Sementara itu, dosen dan mahasiswa Rutgers lainnya mencoba menggulingkan Turning Point. Petisi tersebut menuduh Turning Point “mendorong ujaran kebencian dan menghasut kekerasan terhadap komunitas kami.” Para profesor, termasuk Tia Kolbaba, profesor agama di Rutgers, dilaporkan menandatangani dokumen tersebut.
Para dosen dan mahasiswa ini menunjukkan intoleransi yang sama yang telah lama mengubah pendidikan tinggi menjadi ruang gaung ideologis seperti yang terjadi di sayap kiri.
Tidak ada satu pun pihak yang siap untuk menoleransi sudut pandang yang berlawanan, dan keduanya percaya bahwa kemarahan mereka adalah hal yang benar, sedangkan kemarahan pihak lain berbahaya.
Menggambarkan batas-batas hak kebebasan berekspresi seringkali sulit dilakukan. Dalam bukuku, “Hak yang sangat diperlukan: kebebasan berekspresi pada saat marah,” Saya menganjurkan agar universitas fokus pada perilaku daripada isi pidato. Menempati gedung, melecehkan siswa, merusak properti, dan membungkam pembicara adalah bentuk perilaku yang dapat dikenakan skorsing atau pengusiran.
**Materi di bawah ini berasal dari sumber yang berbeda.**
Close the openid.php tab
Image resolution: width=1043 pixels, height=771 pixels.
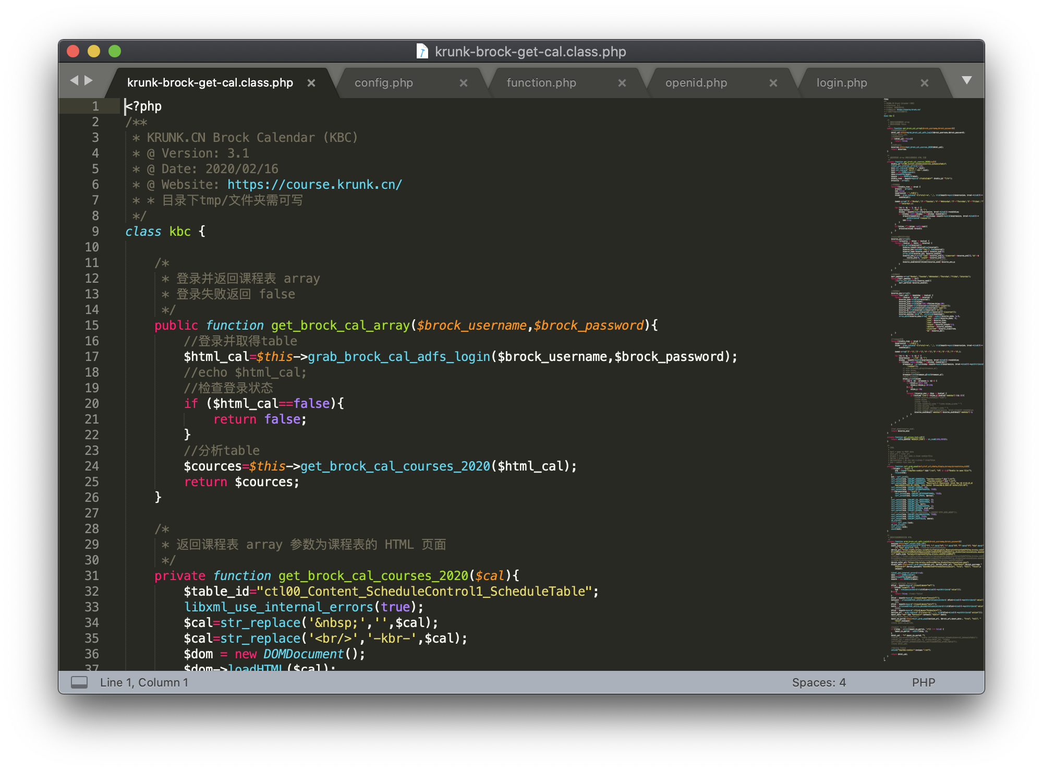773,83
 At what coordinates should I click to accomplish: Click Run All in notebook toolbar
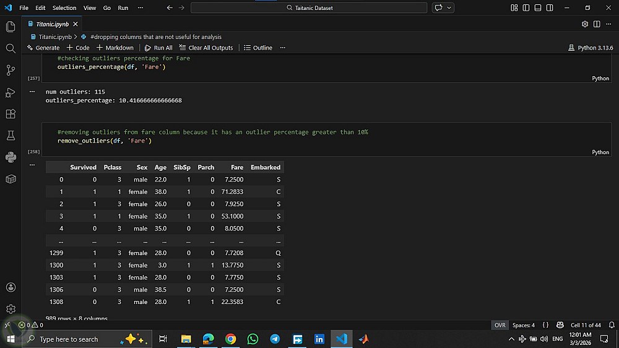(158, 48)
Profesor lain minggu ini juga menyampaikan kekhawatirannya mengenai perilaku di luar kampus. Elias Cepeda, jurnalis dan guru bahasa Inggris di Universitas Illinois Timur Laut, dulu ditangkap dengan senjata api dan sejumlah besar amunisi di luar fasilitas ICE di Broadview, Illinois, tempat terjadinya protes yang disertai kekerasan.
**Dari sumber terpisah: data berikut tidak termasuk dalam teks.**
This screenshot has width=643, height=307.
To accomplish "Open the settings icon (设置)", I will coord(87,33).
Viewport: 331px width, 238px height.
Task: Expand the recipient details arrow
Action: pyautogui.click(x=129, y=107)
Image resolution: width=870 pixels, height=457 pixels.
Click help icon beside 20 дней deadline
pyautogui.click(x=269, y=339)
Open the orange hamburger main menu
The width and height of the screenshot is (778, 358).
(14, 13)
Cepeda diduga anggota Antifa dan memiliki postingan sosial yang menyebut ICE Nazi dan menyerukan perlawanan bersenjata. Menanggapi postingan Homeland Security tentang insiden di mana petugas ICE diserang oleh seorang pria dengan pemangkas rumput liar, Cepeda menjawab: “Pertama-tama, video yang baru saja Anda posting menunjukkan bahwa Nazi Anda berbohong. Kedua, kami semua dibenarkan secara moral jika memenggal kepala Nazi Anda dengan pemangkas rumput liar.”
Dia baru-baru inidideklarasikan“Ada hal yang lebih buruk daripada perang saudara.”
Dia meminta para guru datang ke sekolah dengan membawa senjata untuk membela siswa dari petugas ICE yang muncul. Dia kemudian muncul bersenjata di fasilitas ICE. Dia kemudian dibebaskan.
Jika Cepeda melakukan kejahatan di lingkungannya atau memberikan ancaman pidana, tindakannya dapat dan harus menjadi dasar pemecatan dari universitas. Tidak jelas tuntutan apa, jika ada, yang dapat diajukan dalam kasus ini.
Namun, perlindungan konstitusi terhadap ekspresi tidak berarti bahwa ekspresi tidak boleh dikutuk. Minggu ini, Pemimpin Minoritas Senat Chuck Schumer mendukung protes “Tanpa Raja” dan menyatakan bahwa masyarakat harus “berdiri dengan kuat.” Komentator seperti mantan pembawa acara CNN, Don Lemon menghimbau kelompok minoritas untuk mendapatkan senjata sehingga mereka dapat membela diri dari petugas polisi federal.
Pidato ini diketahui bersifat menghasut di tengah meningkatnya kekerasan politik. Itu adalah suara yang sama yang kita dengar di setiap “zaman kemarahan”. Namun itulah harga yang harus kita bayar untuk kebebasan berekspresi.
Namun, biaya jalur yang dipilih oleh banyak orang di Rutgers jauh lebih tinggi. Menyerah pada kemarahan akan menempatkan kita pada lereng sensor yang licin. Kita bisa bertahan dengan pengajaran Bray di Rutgers. Kita tidak bisa bertahan hidup tanpa kebebasan berekspresi.
Jonathan Turley adalah Profesor Hukum Kepentingan Umum Shapiro di Universitas George Washington. Dia adalah penulis buku terlaris “Hak yang Sangat Diperlukan: Kebebasan Berekspresi di Saat Marah.”